İnsan bunu halle, vaziyetle, hareketle yapıyor. İnsan bunu işaretle, manayla ve eserle yapıyor. İnsan bunu tasvirle, tarifle, tasnifle yapıyor. İnsan bunu tertip, teşkil, talim, terbiye, tahsil ile yapıyor. İnsan bunu nizam ve intizam içinde muntazam olarak yapıyor. Ama ne yaparsa yapsın, yaptıkları her zaman eksik ve kusurlu kalıyor. İnsan için her sır bir tılsım, her tılsım bir sır, her sır bir hazine saklıyor. İnsan sırlanmış hazinenin tılsımına yönelmek, ulaşmak, erişmek istiyor. İnsan sırlanmış hazinenin tılsımına doğru sürekli çekiliyor, bu tılsımdan etkileniyor, bu tılsımdan büyüleniyor. İnsan kendi varlığının taşıdığı tılsımın, sırrın, hazinenin farkına varmak, şuuruna ermek istiyor. İnsan kendi varlığının serap mı, hayal mi, hakikat mi, mukadder mi, makul mü, makbul mü olduğunu anlamaya çalışıyor. İnsan, bu sırrı çözmek için, makul ve mantık ötesine, maruf ve malum ötesine, meşhur ve muhteşem ötesine, mazi ve masiva ötesine geçmeye, aradığı sırrın çözümünü orada bulmaya çalışıyor. İnsan, orası neresi ise, orası hangi yönde ve hangi yerde ise, işte bu sırrın çözümünü orada arıyor.
İnsan, sırlanmış hazinenin tılsımını bozmadan ona ulaşmaya, ona kavuşmaya çalışıyor. İnsan mutlak mücerret, münezzeh, müessir sırrı her zaman, her yerde, her şartta aramaktan uzak kalamıyor. Hangi yöne dönerse dönsün, hangi yoldan giderse gitsin, hangi marifetle bunu yaparsa yapsın, o tılsımlı sır hazinesini saklayan hazinenin cazibe alanına giriyor. Bunu ister fark etsin, ister idrak etsin, ister bunun şuuruna ersin, insan bu işi aşkla ve meşkle yaptığı gibi, bunu ihmal ve inkâr edebiliyor. İnsan kendisini şekten ve şüpheden, heva ve hevesten, nifak ve şirkten kurtaramıyor.

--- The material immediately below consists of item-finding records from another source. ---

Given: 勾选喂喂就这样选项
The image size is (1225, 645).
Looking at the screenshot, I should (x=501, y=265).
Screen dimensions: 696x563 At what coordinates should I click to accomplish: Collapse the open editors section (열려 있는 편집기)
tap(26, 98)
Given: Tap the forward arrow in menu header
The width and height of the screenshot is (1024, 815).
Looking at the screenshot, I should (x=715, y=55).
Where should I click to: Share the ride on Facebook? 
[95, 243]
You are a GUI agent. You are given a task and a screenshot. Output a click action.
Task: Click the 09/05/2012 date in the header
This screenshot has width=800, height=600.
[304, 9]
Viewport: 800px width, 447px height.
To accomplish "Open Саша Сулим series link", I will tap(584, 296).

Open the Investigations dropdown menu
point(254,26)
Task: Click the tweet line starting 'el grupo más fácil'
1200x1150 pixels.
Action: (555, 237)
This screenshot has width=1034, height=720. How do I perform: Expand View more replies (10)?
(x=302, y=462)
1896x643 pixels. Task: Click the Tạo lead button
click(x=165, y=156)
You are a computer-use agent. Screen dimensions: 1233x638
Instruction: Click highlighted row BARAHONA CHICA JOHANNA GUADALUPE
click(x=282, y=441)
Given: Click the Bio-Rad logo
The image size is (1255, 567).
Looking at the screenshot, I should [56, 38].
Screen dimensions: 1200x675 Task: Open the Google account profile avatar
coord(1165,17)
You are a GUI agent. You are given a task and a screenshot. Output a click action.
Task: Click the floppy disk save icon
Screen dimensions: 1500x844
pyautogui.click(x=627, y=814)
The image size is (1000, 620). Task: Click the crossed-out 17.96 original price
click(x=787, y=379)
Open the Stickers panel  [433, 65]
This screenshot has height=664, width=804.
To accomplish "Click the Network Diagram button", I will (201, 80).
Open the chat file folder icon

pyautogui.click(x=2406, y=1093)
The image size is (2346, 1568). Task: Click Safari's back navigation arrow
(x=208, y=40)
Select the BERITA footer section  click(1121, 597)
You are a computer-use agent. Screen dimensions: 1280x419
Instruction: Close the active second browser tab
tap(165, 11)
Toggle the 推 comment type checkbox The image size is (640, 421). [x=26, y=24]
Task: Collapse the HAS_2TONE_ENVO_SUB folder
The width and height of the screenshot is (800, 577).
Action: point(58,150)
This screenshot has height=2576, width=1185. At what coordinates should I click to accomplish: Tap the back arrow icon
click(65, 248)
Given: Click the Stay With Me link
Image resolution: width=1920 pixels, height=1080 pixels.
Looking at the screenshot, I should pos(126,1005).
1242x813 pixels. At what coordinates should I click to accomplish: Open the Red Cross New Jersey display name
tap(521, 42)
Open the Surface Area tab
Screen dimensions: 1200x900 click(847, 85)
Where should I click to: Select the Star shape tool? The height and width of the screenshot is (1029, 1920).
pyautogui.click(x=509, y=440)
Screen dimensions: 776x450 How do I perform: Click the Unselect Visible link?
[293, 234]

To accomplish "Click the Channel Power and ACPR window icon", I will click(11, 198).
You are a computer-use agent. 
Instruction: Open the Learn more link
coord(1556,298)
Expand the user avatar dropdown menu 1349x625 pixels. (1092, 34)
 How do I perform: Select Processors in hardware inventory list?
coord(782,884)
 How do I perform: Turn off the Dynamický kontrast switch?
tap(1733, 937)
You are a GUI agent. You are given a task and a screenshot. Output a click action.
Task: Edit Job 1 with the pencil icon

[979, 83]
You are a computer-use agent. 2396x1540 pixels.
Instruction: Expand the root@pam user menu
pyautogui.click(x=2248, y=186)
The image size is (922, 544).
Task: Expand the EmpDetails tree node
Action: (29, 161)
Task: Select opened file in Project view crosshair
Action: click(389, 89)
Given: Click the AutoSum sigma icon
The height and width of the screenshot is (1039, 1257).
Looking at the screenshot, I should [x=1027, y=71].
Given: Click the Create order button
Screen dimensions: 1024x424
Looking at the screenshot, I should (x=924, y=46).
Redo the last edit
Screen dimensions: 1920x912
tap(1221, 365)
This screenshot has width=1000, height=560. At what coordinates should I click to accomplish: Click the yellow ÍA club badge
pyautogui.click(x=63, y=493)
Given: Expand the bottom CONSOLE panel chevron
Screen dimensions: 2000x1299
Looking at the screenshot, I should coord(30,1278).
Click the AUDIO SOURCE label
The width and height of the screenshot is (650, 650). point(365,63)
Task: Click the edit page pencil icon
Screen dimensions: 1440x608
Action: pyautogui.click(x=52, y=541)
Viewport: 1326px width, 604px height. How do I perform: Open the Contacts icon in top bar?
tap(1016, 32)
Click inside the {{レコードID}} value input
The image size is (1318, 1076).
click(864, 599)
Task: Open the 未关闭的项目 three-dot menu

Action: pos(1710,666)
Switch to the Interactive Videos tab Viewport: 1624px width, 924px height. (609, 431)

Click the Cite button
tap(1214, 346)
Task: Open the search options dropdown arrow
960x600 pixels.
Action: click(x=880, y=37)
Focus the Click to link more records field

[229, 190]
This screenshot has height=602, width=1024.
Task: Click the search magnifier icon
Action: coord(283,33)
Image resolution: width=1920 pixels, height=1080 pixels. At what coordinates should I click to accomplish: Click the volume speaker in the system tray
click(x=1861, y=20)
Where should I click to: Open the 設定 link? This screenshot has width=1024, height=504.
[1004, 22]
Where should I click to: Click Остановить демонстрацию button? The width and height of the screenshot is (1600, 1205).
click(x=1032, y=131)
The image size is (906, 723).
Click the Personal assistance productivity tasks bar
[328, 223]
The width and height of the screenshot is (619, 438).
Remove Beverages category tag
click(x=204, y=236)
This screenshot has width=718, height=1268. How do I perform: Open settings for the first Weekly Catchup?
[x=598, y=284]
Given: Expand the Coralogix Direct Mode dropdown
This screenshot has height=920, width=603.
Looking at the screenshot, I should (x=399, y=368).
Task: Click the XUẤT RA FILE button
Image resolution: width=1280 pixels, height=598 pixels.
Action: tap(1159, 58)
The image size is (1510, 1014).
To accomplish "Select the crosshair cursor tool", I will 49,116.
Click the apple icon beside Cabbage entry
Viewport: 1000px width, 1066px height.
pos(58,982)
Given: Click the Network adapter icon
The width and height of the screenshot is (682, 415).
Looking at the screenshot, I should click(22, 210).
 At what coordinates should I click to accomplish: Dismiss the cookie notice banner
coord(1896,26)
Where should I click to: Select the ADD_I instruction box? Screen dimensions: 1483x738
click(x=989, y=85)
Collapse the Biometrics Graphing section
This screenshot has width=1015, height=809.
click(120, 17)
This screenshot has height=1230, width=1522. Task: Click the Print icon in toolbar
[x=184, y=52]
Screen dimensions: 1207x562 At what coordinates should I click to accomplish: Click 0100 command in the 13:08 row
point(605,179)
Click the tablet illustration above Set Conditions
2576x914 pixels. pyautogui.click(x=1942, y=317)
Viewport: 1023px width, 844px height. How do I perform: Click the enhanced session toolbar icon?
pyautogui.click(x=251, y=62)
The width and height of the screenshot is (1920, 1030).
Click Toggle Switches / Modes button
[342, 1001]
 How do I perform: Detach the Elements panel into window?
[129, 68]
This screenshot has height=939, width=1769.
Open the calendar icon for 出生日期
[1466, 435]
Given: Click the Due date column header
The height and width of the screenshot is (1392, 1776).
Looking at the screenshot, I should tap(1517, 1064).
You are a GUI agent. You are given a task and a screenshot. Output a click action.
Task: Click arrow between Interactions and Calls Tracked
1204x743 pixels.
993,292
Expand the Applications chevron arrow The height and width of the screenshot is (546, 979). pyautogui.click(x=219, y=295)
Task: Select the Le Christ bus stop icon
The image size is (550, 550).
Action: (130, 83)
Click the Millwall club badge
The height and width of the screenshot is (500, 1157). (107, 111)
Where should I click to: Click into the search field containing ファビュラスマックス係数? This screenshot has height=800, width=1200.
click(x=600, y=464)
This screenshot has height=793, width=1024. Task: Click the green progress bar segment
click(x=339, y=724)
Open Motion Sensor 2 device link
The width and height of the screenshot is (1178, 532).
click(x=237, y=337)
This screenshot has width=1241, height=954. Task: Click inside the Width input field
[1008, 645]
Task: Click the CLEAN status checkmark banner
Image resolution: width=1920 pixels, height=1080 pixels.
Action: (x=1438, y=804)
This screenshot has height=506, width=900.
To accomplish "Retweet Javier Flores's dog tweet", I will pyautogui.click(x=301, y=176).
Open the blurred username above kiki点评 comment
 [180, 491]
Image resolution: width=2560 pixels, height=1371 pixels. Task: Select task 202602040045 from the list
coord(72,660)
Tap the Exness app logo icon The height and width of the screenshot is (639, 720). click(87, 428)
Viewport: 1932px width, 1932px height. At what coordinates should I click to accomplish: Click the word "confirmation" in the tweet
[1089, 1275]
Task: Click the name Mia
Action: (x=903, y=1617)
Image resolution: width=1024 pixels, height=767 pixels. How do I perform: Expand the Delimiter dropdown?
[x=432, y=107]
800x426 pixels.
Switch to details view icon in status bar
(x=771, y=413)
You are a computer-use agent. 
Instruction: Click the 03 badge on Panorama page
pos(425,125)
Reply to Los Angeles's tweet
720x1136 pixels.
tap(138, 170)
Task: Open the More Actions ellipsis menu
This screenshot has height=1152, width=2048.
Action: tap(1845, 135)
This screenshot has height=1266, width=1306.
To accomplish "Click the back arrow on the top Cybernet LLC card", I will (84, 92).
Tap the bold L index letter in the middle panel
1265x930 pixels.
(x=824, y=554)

İnsan mücerret, münezzeh, müessir sırrı her zaman, her yerde, her şartta arıyor. İnsan geçmişte ve gelecekte, içinde ve dışında, her yerde ve her zaman mükemmel müessirin mütekebbirliği karşısında eksik, yetersiz, çaresiz kalıyor. İnsan kendi hayati, itibari, izafi varlığının hakikatini, manasını, bereketini, kutsiyetini, ilahiliğini anlamaya çalışıyor. İnsan kendi bedeninin, yaşantısının, duygularının, düşüncelerinin, davranışlarının hakikat olmasını istiyor. İnsan bunu sadece istemekle kalmıyor, buna inanmak ve güvenmek, bu durumundan da emin olmak istiyor. S. Ahmet Arvasî’nin ifadesiyle, "Sır, boşlukta destek arayan bir yuvarlanışın ıstırabını duyanlar için gizlilik ifade etmez". İnsan kendi varlığından, kendi yaşantısından, kendi davranışlarından emin olunca, kendisinin makul ve makbul bulduğu sorumlulukları ve yetkileri üstleniyor, kendisinin ve yaptıklarının muteber ve muhterem olmasına çalışıyor. S. Ahmet Arvasî’nin ifadesiyle, bu "sır" da, "şuurun ruhsuzluk içindeki hercümercini, çatırdayarak devrilişini yaşayanlara yabancı değildir".
İnsan makbul ve muteber olanları daha doğru, daha iyi, daha güzel hale getirmeye çalışılıyor. İnsan, nihai olarak kendisini mükemmelleştirerek muhterem ve mukaddes kılmaya çalışıyor. İnsan böylece diğer insanlar tarafından benimsenen, sayılan, kutsanan işler yapıyor, eserler veriyor. S. Ahmet Arvasî’nin ifadesiyle, bu "sır" da, "hummalı kıvranışların cenderesinde ölüm terleri dökmüş bir gencin İslâm’ın mihrabından uzanan kurtarıcı bir eli tutarken ruhunun hazır bulunuşunun neticesidir". S. Ahmet Arvasî, 23 yaşında iken, "Sır" adını verdiği kitapçığın önsözünde, okuyucuya, "… sen de benimle beraber hazan bahçeme gir, susuz pınarımın başında otur, harap şehrimi seyret, akşamdan sonra düşen hazan yapraklarımdan maceramı ve davamı öğren" daveti yapmaktadır.
23 yaşında yazdığı kitapçığı "Sır" için "Basit bir taş parçasının ne kıymeti olabilir?" diye sorar ve şunları söyler: "Kıymet ifade eden şeyler nazarında: hiç. Fakat o taş parçası mukaddes bir nefesin hararetini içmişse, bir ıstırabın hatırası ise, bir sevgilinin avucundaki terlere bulaşmışsa…
Sır’ın benim için kıymeti buradadır" der.
O, bütün ömrü boyunca hep "Sır"rını aradı ve şiir gibi yaşadı… O, şimdi, "şiir iklimlerinin ulaşılmaz ufkundan çok uzakta ve bu ufuklara yabancı "Gerçek" âleminde." Son insan kalana kadar, "sır" ve "arayış" devam edecek.